Atualize o trecho do texto de leitura que vai de "As palavras que" a "o seu voto.", trocando "fragilidade" por "fraqueza".

**Texto de leitura:**
● ● ● ● ●

As palavras que aí ficam são o transunto da síntese que Balfour empreendeu firmar no intuito de dirimir a interdependência das verdades que a ciência, a moral e a religião “entre só dividem”. À fragilidade das nossas explicações, que são transitórias, substitui-se a sobrevivência das coisas explicadas que transluzem na eternidade do que é divino. É o seu voto.

Não se pode negar, pois, que a unção, quase mística, do escritor brasileiro, sobredoura a sua frase com o estilo que lhe convém. Essa carta tem todas as correções de que é capaz o talento do autor; ainda que mística, não lhe encontro nos processos, nem sequer na gestação do pensamento, nada que a diferencie do requisitório dreyfusiano. É o mesmo passo tardio e vagaroso; é a mesma fé atenuada, o mesmo ardor monótono, escandido; o mesmo entusiasmo do político, medido e compassado.

Ouvindo as opiniões dos ingleses de gênio sobre as virtudes universais, que não obstante eles julgam serem só suas, o Conselheiro Rui Barbosa não encontrou uma só frase para a mais justa das reconvenções. Deixou passar a obra inteira de Balfour; e ele, o maior defensor das nossas liberdades, não viu que nenhuma escravidão existe comparável a essa em que o espírito combalido arroja-se, em dia de desânimo, aos pés do confessor inconfessável.

Ora, eu penso que se Euclides da Cunha, sem embargo da educação positivista dos seus primeiros anos, tivesse de encarar a questão da Inglaterra mística, provavelmente impressionado, profundamente agitado pelo mistério e pelas contradições que só a palavra misticismo gera no seio da História, teria escrito a carta que o assunto pedia. Não seria uma carta de submissão, nem mesmo um trecho de evangelista apagado, mas uma página candente, indo buscar, incitado pelo espírito religioso, as similitudes postas pela propagação da fé e pela unidade da força humana de sentir ou melhor de projetar-se para o desconhecido, condicionando a percepção divina entre os santos ingleses e os santos do continente. Então ver-se-ia que S. Dunstad ou Thomaz Becquet nenhuma diferença fariam desse admirável São Francisco de Assis, de Gebhart, na sua Itália mística, deu-nos o mais flamejante dos retratos. Ver-se-ia ainda em como o evangelho eterno da elevação moral do homem coincidia com as renascenças da capacidade do homem para os fortes pensamentos; e que não passando as religiões, como as ciências, de meros dialetos de uma única tendência da espécie humana, – isto é, do desenvolvimento da faculdade de dirigir-se o homem pela reflexão e pela experiência, construindo a própria felicidade, escusado seria atribuir à religião de Penn a razão fundamental do progresso dos Estados Unidos. Fossem os puritanos dirigidos por um chefe de seita bem intencionado, ou por um filósofo, aparentemente cético como Bacon, o resultado seria o mesmo, dadas as condições de progredir.

● ● ● ● ●

Registros de dados
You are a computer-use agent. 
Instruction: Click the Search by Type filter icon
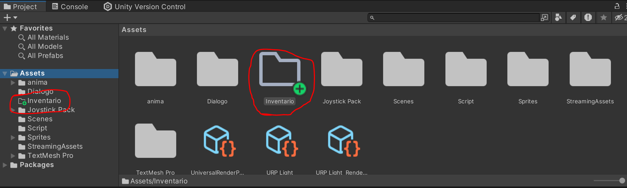click(x=558, y=18)
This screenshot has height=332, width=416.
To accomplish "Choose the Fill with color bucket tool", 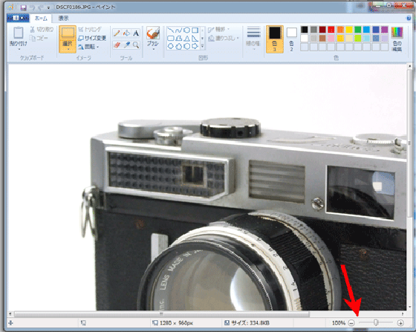I will click(x=126, y=33).
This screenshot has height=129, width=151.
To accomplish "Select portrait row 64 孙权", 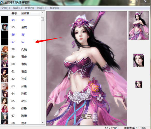I will point(20,94).

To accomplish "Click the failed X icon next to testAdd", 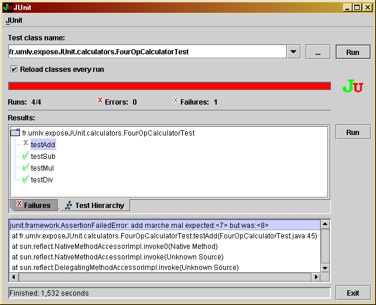I will (x=26, y=143).
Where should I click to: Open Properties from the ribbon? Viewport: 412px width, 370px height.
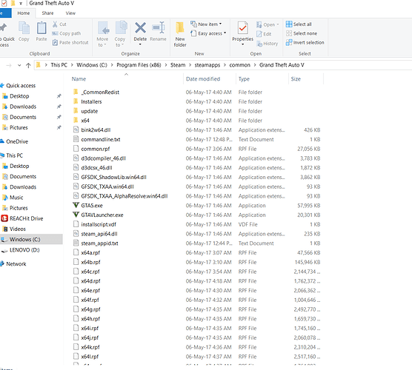pos(242,33)
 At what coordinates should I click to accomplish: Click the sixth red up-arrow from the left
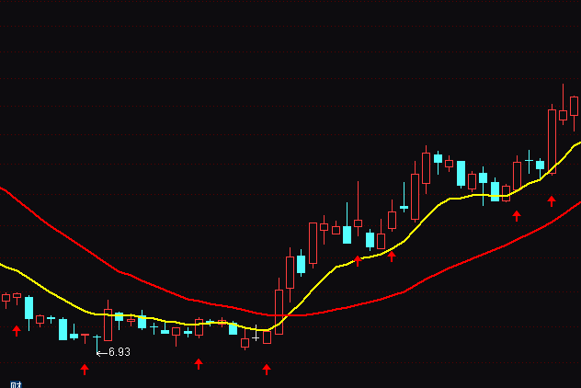click(x=392, y=257)
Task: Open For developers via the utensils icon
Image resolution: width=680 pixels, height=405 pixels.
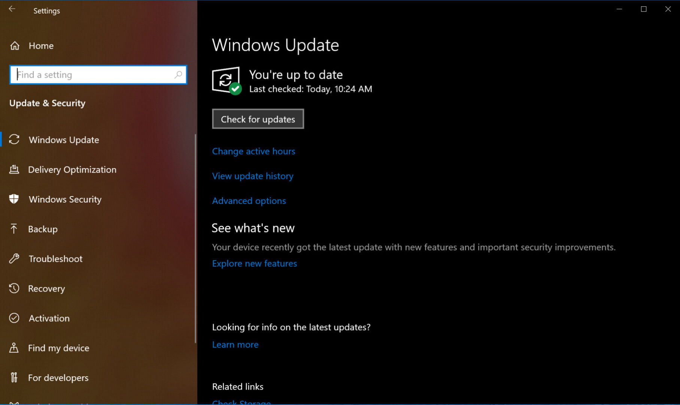Action: click(x=14, y=377)
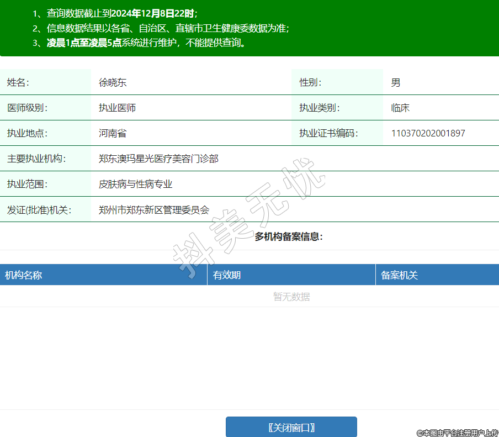Click the 执业范围 field label

point(27,184)
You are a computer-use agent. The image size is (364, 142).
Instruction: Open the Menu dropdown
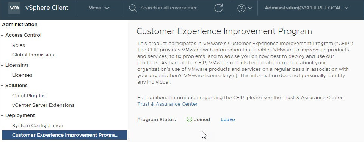(x=99, y=8)
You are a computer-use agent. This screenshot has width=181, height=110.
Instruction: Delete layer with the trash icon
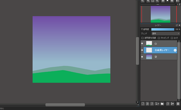178,104
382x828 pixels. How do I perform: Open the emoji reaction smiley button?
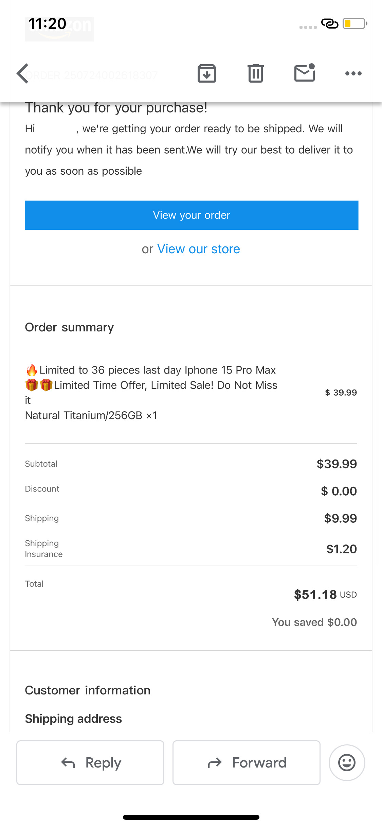[347, 762]
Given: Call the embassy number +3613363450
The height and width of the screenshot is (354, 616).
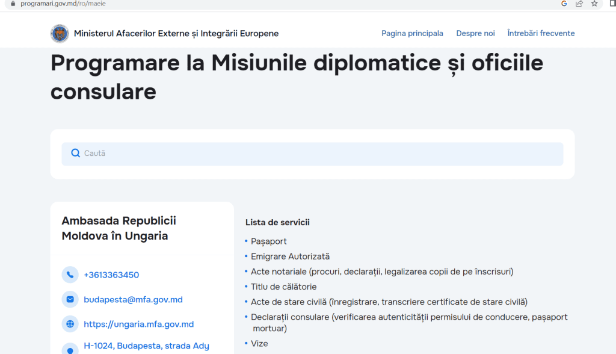Looking at the screenshot, I should coord(111,275).
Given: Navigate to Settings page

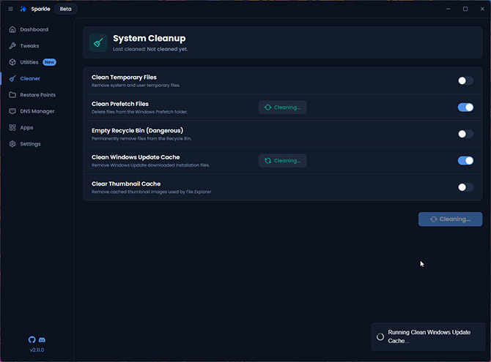Looking at the screenshot, I should (30, 144).
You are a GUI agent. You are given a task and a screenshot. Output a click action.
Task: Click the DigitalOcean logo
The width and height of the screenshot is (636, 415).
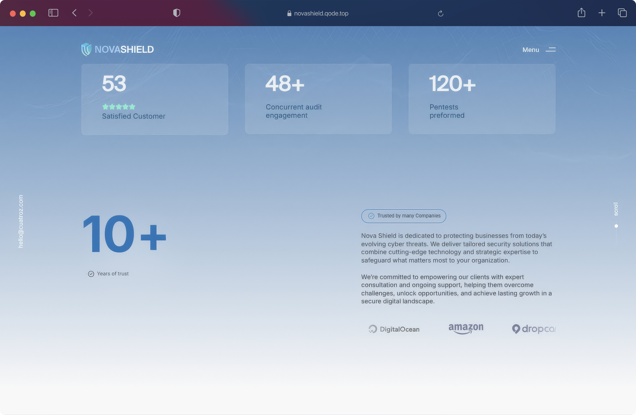tap(394, 329)
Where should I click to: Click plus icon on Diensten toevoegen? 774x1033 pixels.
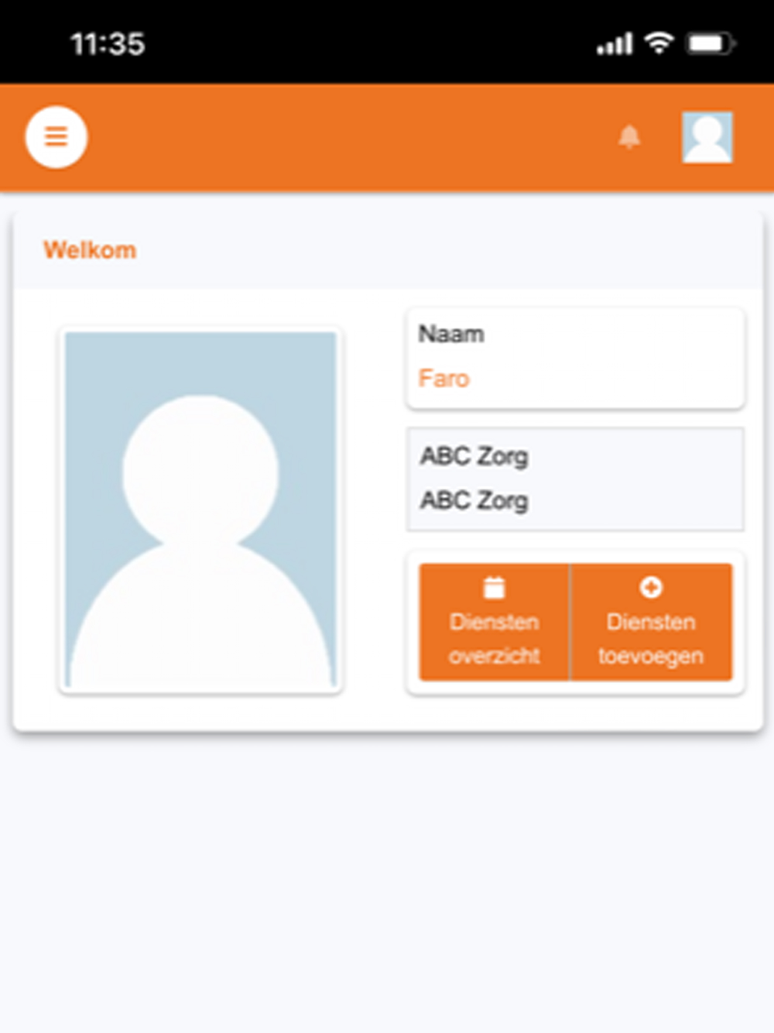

● ● ● ● ●

**Resolução a seguir:**
As palavras que aí ficam são o transunto da síntese que Balfour empreendeu firmar no intuito de dirimir a interdependência das verdades que a ciência, a moral e a religião “entre só dividem”. À fraqueza das nossas explicações, que são transitórias, substitui-se a sobrevivência das coisas explicadas que transluzem na eternidade do que é divino. É o seu voto.